▶ **Challenge**
Transcribe the entries verbatim, starting at the line that contains "Task: Click the Asahi Shimbun Digital logo" and ending at the line that contains "click(x=252, y=43)", with both of those lines included.

▶ **Data lines**
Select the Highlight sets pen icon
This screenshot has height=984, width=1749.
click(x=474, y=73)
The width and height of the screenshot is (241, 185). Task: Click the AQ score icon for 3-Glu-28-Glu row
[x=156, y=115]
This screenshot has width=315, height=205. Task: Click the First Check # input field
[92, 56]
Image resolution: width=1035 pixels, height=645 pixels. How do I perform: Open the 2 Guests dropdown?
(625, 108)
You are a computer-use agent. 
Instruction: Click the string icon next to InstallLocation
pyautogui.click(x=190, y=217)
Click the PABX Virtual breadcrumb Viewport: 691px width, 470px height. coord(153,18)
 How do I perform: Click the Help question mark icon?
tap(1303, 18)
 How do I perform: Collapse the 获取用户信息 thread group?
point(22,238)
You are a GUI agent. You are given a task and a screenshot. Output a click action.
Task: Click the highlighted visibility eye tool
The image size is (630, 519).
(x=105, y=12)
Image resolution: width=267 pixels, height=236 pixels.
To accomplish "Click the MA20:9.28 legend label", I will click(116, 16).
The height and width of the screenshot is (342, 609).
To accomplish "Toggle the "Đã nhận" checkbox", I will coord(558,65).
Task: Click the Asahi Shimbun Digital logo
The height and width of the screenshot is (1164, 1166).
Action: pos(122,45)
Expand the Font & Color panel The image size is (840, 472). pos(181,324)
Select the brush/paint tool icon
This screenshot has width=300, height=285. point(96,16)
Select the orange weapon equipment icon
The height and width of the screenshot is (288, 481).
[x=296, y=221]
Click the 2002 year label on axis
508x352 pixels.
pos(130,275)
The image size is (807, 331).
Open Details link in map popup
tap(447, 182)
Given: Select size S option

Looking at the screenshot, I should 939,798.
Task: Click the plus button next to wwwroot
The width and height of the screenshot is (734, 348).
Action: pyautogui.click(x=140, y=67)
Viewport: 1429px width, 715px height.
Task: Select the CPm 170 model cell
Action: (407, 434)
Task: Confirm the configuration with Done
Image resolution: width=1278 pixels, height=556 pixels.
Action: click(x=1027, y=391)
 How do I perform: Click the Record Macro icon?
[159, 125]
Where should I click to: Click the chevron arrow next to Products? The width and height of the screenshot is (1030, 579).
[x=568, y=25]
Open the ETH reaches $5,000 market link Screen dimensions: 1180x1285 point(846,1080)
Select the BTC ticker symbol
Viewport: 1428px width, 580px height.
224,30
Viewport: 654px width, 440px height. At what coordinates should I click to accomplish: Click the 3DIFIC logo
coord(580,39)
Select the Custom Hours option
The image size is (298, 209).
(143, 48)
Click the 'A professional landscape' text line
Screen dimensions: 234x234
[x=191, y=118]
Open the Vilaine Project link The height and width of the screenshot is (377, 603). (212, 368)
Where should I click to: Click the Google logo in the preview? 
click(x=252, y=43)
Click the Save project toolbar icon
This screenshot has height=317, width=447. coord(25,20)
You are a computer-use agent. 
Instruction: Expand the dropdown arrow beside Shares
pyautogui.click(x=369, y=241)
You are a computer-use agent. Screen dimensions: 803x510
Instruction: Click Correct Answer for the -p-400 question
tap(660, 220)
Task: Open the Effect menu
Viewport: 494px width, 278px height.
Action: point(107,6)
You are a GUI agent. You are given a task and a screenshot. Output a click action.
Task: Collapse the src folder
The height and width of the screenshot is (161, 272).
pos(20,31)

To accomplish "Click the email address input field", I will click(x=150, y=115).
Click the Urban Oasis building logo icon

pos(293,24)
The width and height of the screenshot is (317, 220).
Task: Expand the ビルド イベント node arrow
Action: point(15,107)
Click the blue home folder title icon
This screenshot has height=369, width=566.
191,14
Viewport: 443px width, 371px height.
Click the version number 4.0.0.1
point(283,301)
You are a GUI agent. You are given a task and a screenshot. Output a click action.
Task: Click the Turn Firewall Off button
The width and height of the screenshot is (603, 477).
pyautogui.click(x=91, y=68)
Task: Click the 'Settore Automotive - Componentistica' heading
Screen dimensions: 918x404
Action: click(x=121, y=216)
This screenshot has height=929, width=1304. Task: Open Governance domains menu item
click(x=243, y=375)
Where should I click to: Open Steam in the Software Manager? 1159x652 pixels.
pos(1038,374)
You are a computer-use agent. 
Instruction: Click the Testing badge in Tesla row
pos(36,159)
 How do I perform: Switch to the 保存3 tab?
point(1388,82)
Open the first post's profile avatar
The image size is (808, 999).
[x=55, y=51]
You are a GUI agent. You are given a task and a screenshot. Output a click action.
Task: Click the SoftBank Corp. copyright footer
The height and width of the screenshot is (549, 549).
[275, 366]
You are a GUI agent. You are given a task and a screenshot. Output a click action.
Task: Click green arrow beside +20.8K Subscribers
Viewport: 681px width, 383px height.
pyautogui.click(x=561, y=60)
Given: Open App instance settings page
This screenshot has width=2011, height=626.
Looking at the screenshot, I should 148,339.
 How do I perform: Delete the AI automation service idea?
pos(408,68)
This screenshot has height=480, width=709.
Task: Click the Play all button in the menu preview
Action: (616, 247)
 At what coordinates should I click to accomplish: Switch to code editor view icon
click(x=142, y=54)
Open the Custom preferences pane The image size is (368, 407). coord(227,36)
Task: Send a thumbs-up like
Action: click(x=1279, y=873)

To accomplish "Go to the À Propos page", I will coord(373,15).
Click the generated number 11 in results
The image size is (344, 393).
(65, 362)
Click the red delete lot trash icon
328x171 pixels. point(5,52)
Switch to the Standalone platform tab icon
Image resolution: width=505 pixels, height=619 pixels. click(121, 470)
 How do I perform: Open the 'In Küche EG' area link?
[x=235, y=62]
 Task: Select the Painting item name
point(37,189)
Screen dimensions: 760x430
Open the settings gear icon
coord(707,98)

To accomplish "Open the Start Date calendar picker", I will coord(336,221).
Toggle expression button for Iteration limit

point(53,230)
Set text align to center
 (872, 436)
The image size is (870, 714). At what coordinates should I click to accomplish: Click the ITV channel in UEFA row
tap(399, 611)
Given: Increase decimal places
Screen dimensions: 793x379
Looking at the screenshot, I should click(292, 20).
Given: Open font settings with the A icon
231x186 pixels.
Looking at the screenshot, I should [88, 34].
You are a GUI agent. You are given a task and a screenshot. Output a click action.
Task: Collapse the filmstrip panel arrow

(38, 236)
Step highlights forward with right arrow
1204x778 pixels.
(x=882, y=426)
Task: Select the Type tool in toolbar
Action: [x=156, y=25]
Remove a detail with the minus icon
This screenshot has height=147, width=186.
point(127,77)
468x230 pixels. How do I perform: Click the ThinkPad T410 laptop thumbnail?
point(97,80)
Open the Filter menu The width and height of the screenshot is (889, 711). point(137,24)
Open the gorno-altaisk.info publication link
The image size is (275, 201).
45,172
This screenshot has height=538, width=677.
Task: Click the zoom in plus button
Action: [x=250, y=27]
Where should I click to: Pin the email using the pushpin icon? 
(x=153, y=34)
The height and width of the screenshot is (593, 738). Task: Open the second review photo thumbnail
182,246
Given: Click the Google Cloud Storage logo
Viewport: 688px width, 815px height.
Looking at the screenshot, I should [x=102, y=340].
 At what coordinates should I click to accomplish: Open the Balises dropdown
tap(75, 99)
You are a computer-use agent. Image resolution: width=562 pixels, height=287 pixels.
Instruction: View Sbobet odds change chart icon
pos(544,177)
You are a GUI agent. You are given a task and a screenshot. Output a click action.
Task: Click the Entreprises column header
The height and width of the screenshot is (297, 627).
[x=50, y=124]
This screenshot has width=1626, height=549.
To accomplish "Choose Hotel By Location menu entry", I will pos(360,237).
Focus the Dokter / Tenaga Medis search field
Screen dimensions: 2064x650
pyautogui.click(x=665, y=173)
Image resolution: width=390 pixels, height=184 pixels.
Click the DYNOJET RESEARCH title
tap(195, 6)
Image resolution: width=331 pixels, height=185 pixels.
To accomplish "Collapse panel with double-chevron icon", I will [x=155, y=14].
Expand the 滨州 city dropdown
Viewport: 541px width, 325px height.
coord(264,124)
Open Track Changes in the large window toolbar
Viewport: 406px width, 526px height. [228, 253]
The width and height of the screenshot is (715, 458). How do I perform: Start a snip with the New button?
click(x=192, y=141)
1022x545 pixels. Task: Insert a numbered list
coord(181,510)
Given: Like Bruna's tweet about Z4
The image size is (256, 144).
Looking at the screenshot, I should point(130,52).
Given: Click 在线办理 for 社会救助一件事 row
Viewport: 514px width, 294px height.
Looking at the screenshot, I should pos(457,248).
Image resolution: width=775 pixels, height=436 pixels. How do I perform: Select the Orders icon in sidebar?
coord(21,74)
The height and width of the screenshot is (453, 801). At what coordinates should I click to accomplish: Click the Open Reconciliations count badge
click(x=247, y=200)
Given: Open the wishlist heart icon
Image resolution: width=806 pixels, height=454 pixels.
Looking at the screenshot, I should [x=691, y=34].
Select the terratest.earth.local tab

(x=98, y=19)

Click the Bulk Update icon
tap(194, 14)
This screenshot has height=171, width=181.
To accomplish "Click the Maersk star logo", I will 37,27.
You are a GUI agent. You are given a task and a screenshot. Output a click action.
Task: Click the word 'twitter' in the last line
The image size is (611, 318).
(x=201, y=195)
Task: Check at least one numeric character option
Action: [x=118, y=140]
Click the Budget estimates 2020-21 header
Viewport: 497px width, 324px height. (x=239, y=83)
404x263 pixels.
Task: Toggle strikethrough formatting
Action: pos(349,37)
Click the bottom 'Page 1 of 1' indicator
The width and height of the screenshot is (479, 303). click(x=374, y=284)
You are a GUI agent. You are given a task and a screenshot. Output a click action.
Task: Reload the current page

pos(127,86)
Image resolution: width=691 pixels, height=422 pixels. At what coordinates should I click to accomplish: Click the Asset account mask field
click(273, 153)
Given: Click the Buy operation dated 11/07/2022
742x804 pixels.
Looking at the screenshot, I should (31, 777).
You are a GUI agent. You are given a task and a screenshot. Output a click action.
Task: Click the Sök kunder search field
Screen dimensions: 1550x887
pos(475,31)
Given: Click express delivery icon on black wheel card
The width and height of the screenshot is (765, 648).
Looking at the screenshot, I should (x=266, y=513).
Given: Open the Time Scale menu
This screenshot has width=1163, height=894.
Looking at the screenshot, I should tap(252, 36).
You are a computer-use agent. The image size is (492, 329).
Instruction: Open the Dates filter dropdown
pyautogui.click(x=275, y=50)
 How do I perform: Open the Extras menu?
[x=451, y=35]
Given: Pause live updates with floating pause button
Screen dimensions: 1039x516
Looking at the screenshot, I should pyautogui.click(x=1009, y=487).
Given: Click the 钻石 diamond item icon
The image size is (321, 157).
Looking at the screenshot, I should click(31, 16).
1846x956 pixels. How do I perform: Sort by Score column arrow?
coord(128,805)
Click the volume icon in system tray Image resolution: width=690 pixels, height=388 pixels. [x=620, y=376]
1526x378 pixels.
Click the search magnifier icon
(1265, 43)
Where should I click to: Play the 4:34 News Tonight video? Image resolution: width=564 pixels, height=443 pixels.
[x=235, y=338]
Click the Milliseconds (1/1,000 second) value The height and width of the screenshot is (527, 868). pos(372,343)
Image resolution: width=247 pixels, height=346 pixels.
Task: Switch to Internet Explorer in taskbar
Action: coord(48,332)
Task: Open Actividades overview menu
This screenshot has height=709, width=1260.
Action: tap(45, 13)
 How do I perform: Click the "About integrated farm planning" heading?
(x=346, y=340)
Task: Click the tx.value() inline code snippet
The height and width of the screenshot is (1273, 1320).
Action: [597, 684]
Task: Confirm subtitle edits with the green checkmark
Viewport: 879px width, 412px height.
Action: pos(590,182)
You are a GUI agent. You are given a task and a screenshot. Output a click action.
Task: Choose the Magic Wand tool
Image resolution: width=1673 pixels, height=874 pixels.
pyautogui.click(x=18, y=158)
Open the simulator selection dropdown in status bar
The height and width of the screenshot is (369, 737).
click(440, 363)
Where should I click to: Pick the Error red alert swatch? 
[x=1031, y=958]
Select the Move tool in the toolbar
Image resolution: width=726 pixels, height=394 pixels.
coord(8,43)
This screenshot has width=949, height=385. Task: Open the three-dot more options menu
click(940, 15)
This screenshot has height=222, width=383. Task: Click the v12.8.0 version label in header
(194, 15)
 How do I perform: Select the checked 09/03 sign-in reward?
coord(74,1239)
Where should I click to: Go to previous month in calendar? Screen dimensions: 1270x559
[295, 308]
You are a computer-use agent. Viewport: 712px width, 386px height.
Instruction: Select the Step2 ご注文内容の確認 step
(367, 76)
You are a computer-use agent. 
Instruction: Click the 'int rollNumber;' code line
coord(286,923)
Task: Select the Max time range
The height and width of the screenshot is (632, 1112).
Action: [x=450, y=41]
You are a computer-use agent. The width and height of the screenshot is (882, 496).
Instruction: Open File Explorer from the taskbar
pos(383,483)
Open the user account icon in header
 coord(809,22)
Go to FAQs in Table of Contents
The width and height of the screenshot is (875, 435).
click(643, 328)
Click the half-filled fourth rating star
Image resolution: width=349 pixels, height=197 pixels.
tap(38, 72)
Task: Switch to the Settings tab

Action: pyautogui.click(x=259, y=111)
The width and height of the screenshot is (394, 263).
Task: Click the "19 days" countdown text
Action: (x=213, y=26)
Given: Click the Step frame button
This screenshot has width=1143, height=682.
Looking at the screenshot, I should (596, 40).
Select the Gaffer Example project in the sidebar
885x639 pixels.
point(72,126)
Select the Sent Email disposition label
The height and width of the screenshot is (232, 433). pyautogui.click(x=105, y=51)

▶ **Solved exercise**
Task: Click the Asahi Shimbun Digital logo
The height and width of the screenshot is (1164, 1166).
Action: pos(122,45)
Expand the Font & Color panel The image size is (840, 472). pos(181,324)
Select the brush/paint tool icon
This screenshot has width=300, height=285. point(96,16)
Select the orange weapon equipment icon
The height and width of the screenshot is (288, 481).
[x=296, y=221]
Click the 2002 year label on axis
508x352 pixels.
pos(130,275)
The image size is (807, 331).
Open Details link in map popup
tap(447, 182)
Given: Select size S option

Looking at the screenshot, I should 939,798.
Task: Click the plus button next to wwwroot
The width and height of the screenshot is (734, 348).
Action: pyautogui.click(x=140, y=67)
Viewport: 1429px width, 715px height.
Task: Select the CPm 170 model cell
Action: (407, 434)
Task: Confirm the configuration with Done
Image resolution: width=1278 pixels, height=556 pixels.
Action: click(x=1027, y=391)
 How do I perform: Click the Record Macro icon?
[159, 125]
Where should I click to: Click the chevron arrow next to Products? The width and height of the screenshot is (1030, 579).
[x=568, y=25]
Open the ETH reaches $5,000 market link Screen dimensions: 1180x1285 point(846,1080)
Select the BTC ticker symbol
Viewport: 1428px width, 580px height.
224,30
Viewport: 654px width, 440px height. At what coordinates should I click to accomplish: Click the 3DIFIC logo
coord(580,39)
Select the Custom Hours option
The image size is (298, 209).
(143, 48)
Click the 'A professional landscape' text line
Screen dimensions: 234x234
[x=191, y=118]
Open the Vilaine Project link The height and width of the screenshot is (377, 603). (212, 368)
Where should I click to: Click the Google logo in the preview? 
click(x=252, y=43)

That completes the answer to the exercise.